A proposta, na realidade, visa a revogar o artigo 22 da Lei Estadual 17.293/2020, o qual autorizou o Poder Executivo a renovar ou reduzir os benefícios fiscais relacionados ao ICMS, considerando como benefício a alíquota inferior a 18%. O resultado disso foi a majoração do imposto estadual.

Além de reforçar que o aumento das alíquotas do ICMS ocorreu em momento inoportuno, tendo em vista a difícil situação das empresas em meio à crise sanitária, a Entidade salientou que a lei aprovada no ano passado feriu os princípios constitucionais da estrita legalidade tributária e da separação de poderes, uma vez que a instituição ou o aumento de tributo só pode ser feito com embasamento em lei, ou seja, com o aval do Poder Legislativo.

No Estado de São Paulo, o aumento do ICMS requer apresentação de PL que altere o artigo 34 da Lei 6.374/1989, o que não ocorreu. As alíquotas, no caso, foram majoradas mediante a edição de decretos, os quais estariam assegurados pelo artigo 22 da Lei 17.293/2020, lesando, assim, a Carta Magna e a Constituição Estadual paulista.

Ao relator do PL 82/2021, a FecomercioSP também destacou que a Lei 17.293/2020 foi aprovada com a justificativa de promover um ajuste fiscal nas contas públicas estaduais. Contudo, os dados mostram que a arrecadação tributária paulista caiu apenas 2,5% em 2020, na comparação com 2019. Quando observada apenas a arrecadação proveniente do ICMS, nota-se uma queda ainda menor, de 1,5%.

Com isso, apesar da crise decorrente da pandemia e das diversas restrições impostas ao funcionamento dos estabelecimentos comerciais, não houve, de fato, uma perda significativa de arrecadação que justificasse uma elevação da carga tributária sobre as empresas.

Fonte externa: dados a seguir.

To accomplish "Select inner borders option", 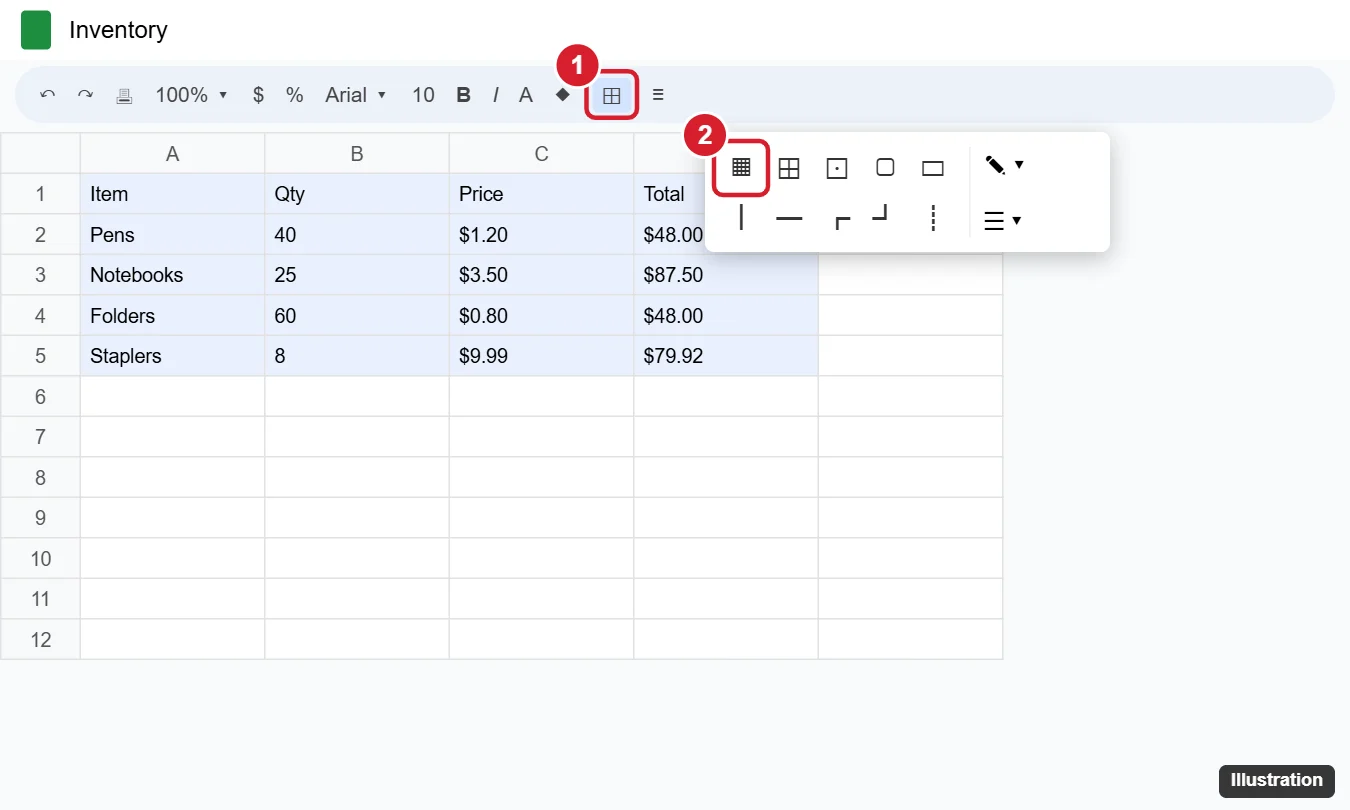I will (789, 168).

Inclusive, haja vista que o ICMS incida sobre o consumo e que a carga também seja suportada pelo consumidor final, a elevação das alíquotas afeta, especialmente, as pessoas de renda mais baixa. Basta ver que os preços dos produtos básicos, sobretudo os de alimentos, têm aumentado mais do que a inflação. Assim, a adição do custo do ICMS aperta ainda mais o orçamento das famílias mais pobres.

Mais ações pela revogação da alta do ICMS

Após reivindicações da FecomercioSP, o governo estadual revogou o aumento do ICMS sobre carnes e leite pasteurizado. A medida, no entanto, tem validade prevista apenas até o fim de 2021. Sendo assim, as alíquotas elevadas voltam a vigorar a partir do ano que vem.

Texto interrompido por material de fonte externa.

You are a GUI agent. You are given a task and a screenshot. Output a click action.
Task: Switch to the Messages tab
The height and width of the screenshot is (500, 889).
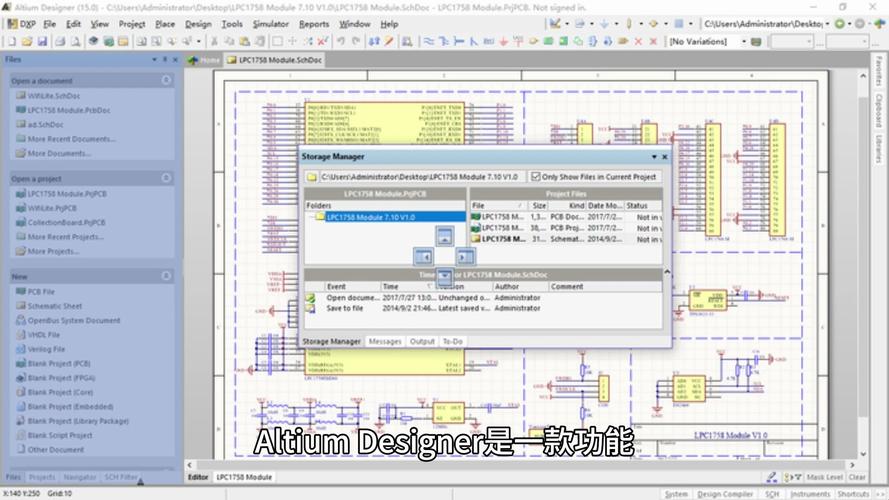(x=384, y=341)
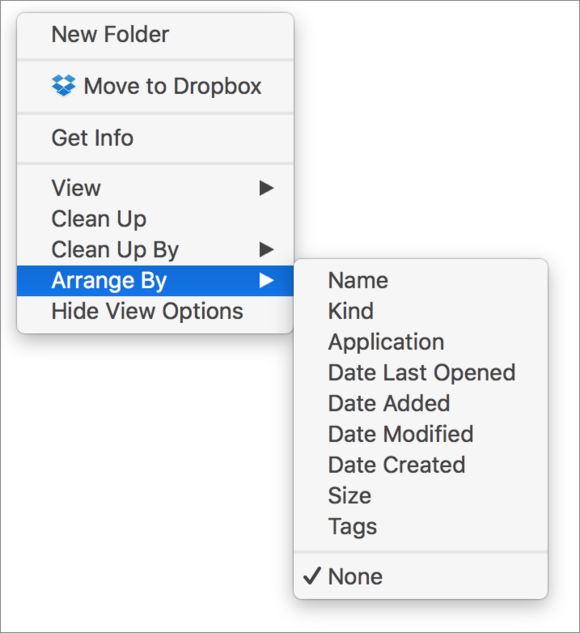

Para reverter, de fato, o aumento do ICMS por completo, a FecomercioSP tem articulado, ao lado de deputados estaduais, um movimento de apoio pela aprovação do PL 82/2021.

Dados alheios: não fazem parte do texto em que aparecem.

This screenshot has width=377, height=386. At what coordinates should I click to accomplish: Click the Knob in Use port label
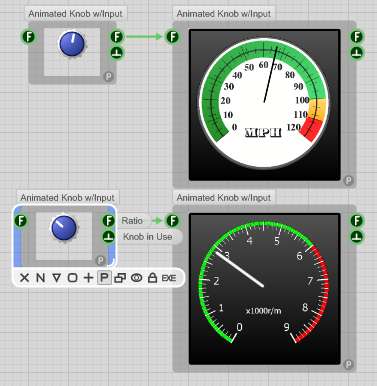(148, 237)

A Entidade também tem atuado para que ações que aliviem o peso da carga tributária sobre as empresas sejam postas em prática, como o recém-anunciado programa de renegociação de dívidas ativas do ICMS, cuja medida ainda é insuficiente pois não considera a crise sem precedentes que estamos vivenciado.

Esses e demais pedidos tributários de amparo às empresas também foram reforçados pela FecomercioSP junto à Frente Parlamentar do Empreendedorismo da Assembleia Legislativa do Estado de São Paulo (Frepem).